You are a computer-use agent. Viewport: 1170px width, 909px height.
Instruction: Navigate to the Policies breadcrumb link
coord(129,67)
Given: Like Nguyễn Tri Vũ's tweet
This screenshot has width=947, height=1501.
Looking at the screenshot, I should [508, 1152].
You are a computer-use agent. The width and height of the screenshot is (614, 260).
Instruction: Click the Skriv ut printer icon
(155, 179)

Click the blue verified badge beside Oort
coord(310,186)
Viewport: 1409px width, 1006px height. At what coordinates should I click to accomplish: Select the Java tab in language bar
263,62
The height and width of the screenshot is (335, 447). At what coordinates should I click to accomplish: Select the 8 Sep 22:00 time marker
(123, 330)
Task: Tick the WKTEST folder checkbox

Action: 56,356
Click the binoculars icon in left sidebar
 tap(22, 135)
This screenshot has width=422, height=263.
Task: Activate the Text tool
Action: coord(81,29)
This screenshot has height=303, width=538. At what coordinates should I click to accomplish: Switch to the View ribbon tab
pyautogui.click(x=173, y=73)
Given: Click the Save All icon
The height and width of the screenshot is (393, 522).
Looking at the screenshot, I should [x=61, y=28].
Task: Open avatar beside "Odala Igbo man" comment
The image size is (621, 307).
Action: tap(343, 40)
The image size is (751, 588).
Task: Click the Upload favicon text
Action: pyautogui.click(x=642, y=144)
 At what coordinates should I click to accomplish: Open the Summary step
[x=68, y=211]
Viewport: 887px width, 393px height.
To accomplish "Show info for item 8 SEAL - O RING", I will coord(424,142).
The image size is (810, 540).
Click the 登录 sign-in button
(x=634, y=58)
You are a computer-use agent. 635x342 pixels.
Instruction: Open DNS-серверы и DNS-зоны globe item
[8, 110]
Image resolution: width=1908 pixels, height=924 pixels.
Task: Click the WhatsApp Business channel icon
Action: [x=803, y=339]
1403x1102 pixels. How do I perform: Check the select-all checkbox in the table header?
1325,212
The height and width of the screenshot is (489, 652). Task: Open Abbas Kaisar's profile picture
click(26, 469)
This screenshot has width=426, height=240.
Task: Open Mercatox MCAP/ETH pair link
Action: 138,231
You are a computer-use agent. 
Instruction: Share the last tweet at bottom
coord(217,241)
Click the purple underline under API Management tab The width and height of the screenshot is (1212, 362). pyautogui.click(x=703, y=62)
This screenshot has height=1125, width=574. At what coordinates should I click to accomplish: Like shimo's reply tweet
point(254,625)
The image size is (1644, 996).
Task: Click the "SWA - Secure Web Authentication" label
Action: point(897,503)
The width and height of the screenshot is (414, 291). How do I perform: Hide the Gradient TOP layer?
* * *
Reproduce verbatim the lines of the listing above, from the line containing "1403x1102 pixels. How" through the line containing "Action: 138,231", both inclusive.

■ Result of this task
1403x1102 pixels. How do I perform: Check the select-all checkbox in the table header?
1325,212
The height and width of the screenshot is (489, 652). Task: Open Abbas Kaisar's profile picture
click(26, 469)
This screenshot has width=426, height=240.
Task: Open Mercatox MCAP/ETH pair link
Action: 138,231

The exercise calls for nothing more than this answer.